Dando continuidade à sequência de textos sobre propostas de jardins e escolas na Alemanha, (acesso aos textos anteriores no final desta página), escrevo compartilhando um pouco sobre o Jardim de Infância baseado na educação livre e montessoriana, a partir do meu conhecimento teórico sobre o assunto e através da observação da experiência da minha filha mais velha, que entrou no jardim relativamente tarde e frequentou dos 4 anos e meio até os 6 anos o Jardim Livre do vilarejo onde moramos. As impressões são muito positivas.

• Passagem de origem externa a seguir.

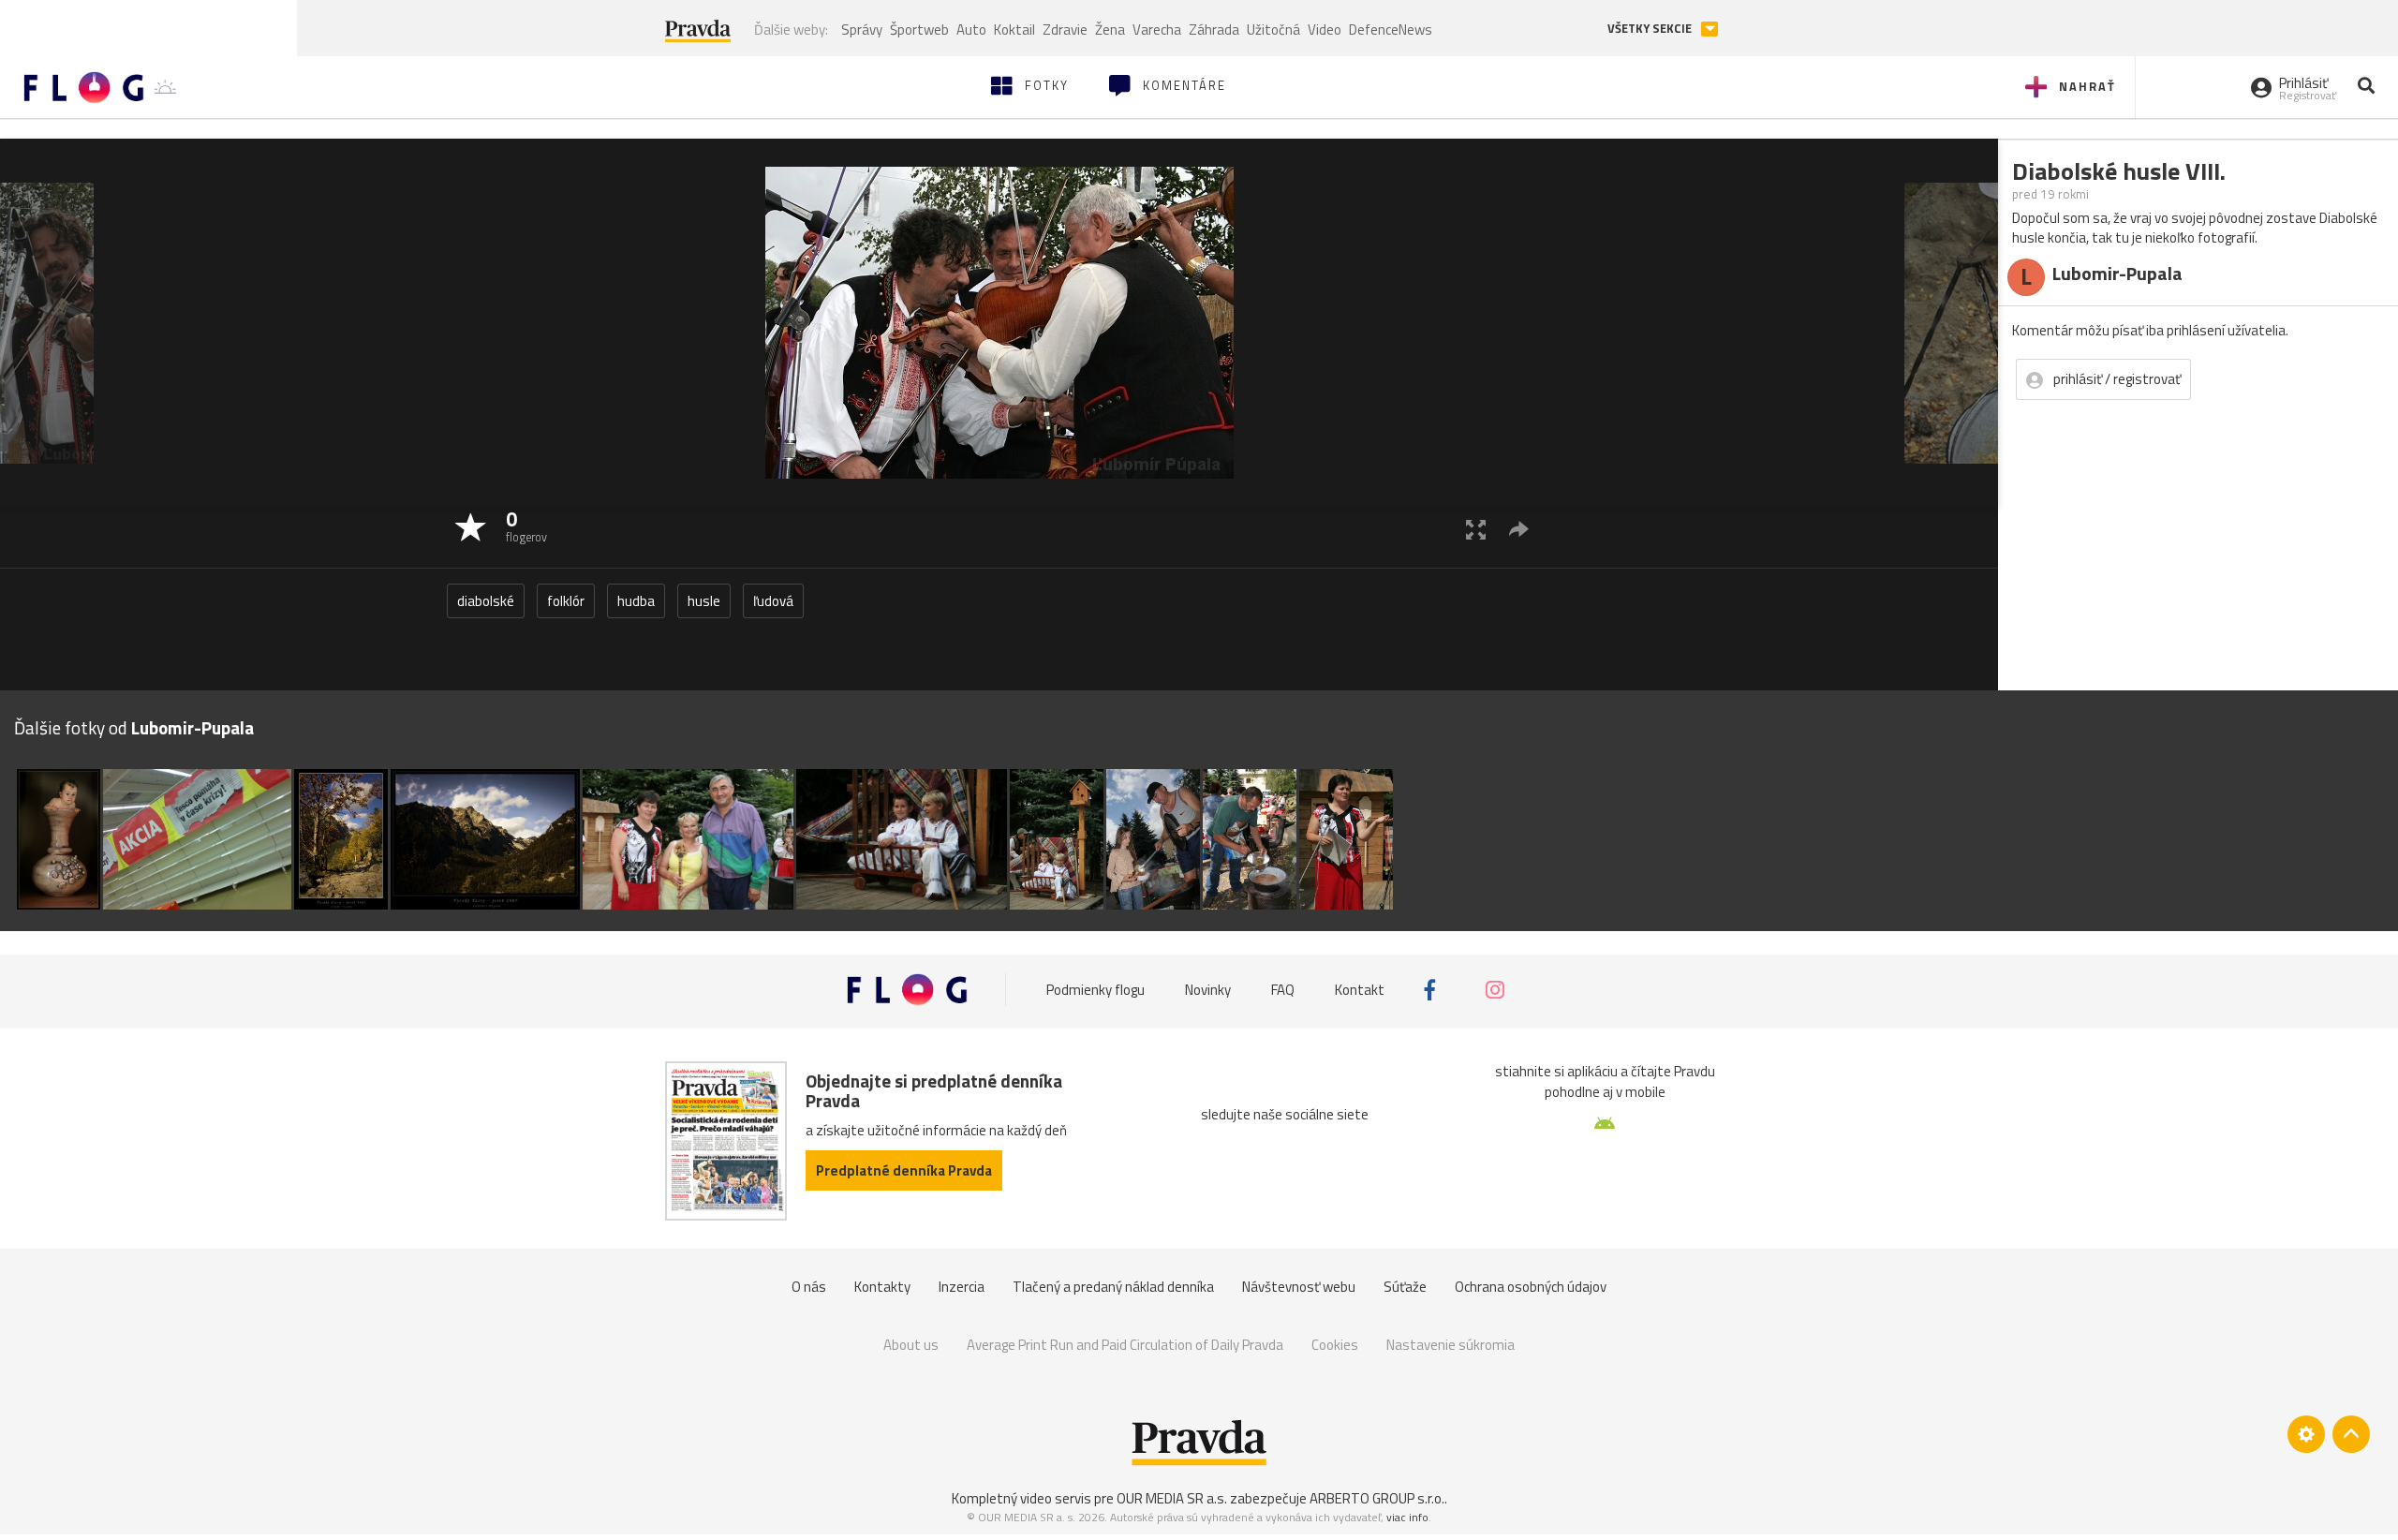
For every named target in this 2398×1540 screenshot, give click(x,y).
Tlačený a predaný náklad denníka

Um jardim-de-infância livre oferece para crianças entre 3 e 6 anos (alguns jardins aceitam crianças a partir dos 2 anos e meio) uma atmosfera acolhedora e uma diversidade de espaços adequados onde podem, com autonomia, interagir, aprender, ocupar-se, brincar etc. Não existe uma estrutura que configure aulas, ao contrário dos jardins convencionais. Também não existe a imposição de projetos e atividades em grupo. Existem propostas que nascem dos desejos e curiosidades dos próprios pequenos, que podem se transformar em um convite para todos os que queiram participar. A individualidade de cada um é sempre respeitada e quem não quer participar da roda de música, por exemplo, pode fazer outra atividade por si próprio.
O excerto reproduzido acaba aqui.